I’m sympathetic to the instinct to push back on the absurd boosterism (these things are an existential threat to humanity this year), it’s fucking annoying.

But they can do plenty of useful stuff reliably. It’s not “be generally intelligent”, which they are just nothing even remotely close to, but know you don’t dig the LLM hype from that comment? Yeah, they get that every time.

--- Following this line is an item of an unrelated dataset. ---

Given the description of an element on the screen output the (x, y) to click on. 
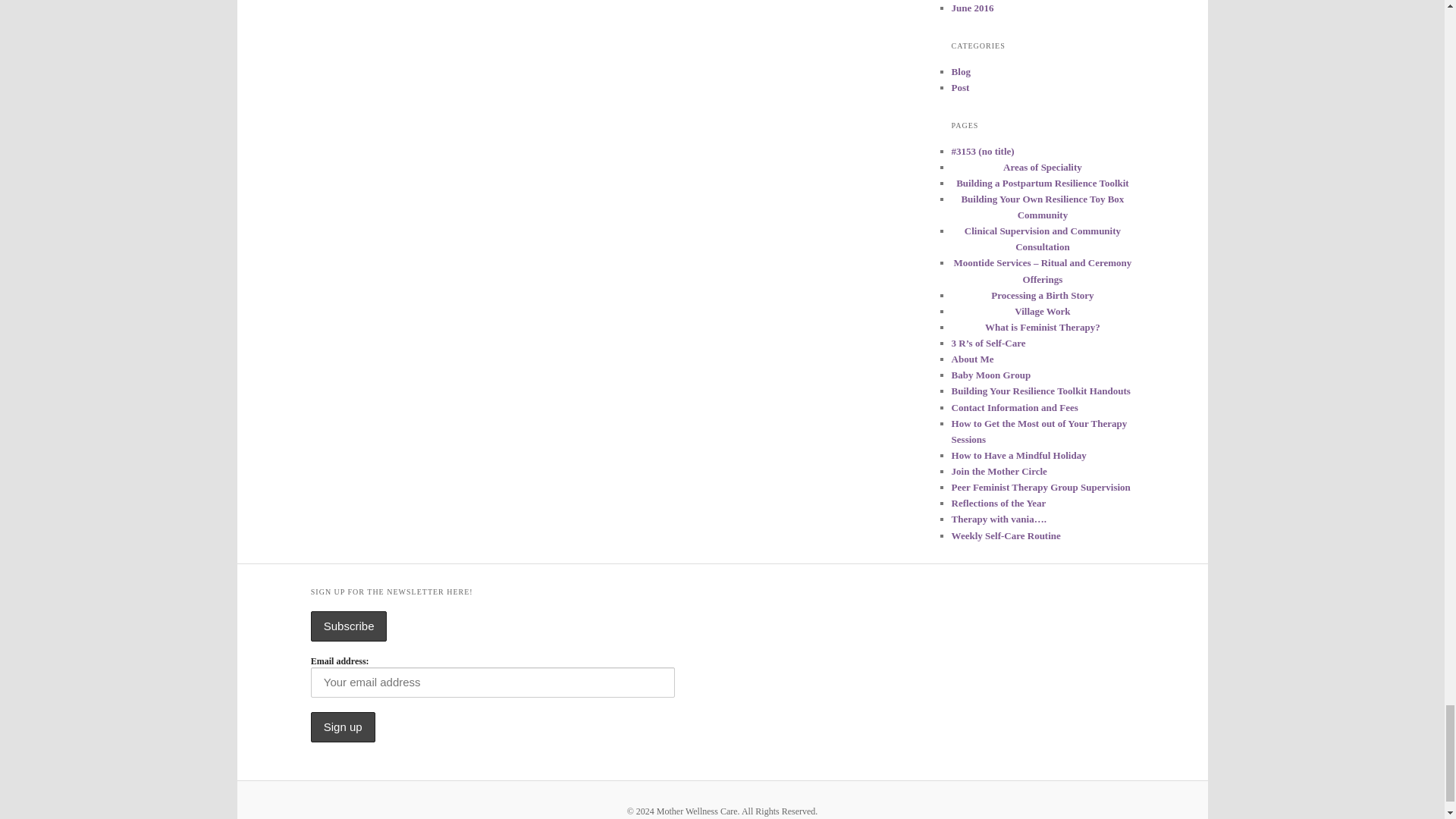
Subscribe (349, 625)
Sign up (343, 726)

I have tried to use LLMs, namely GPT4 and Llama-2, for sentiment analysis. They did quite poorly. I asked them to identify which sentiments from a list are found in a given text, with output formatted as a comma-separated list. In response I usually got just that. But sometimes I got a prose explanation of the sentiment, a list containing different keywords than requested, a list formatted differently than I wanted, or nothing useful at all.

Sentiment analysis is easy. It wasn't the end goal, just a "hello world" example to verify my tools were set up correctly. I ran into unsolvable problems in the tutorial.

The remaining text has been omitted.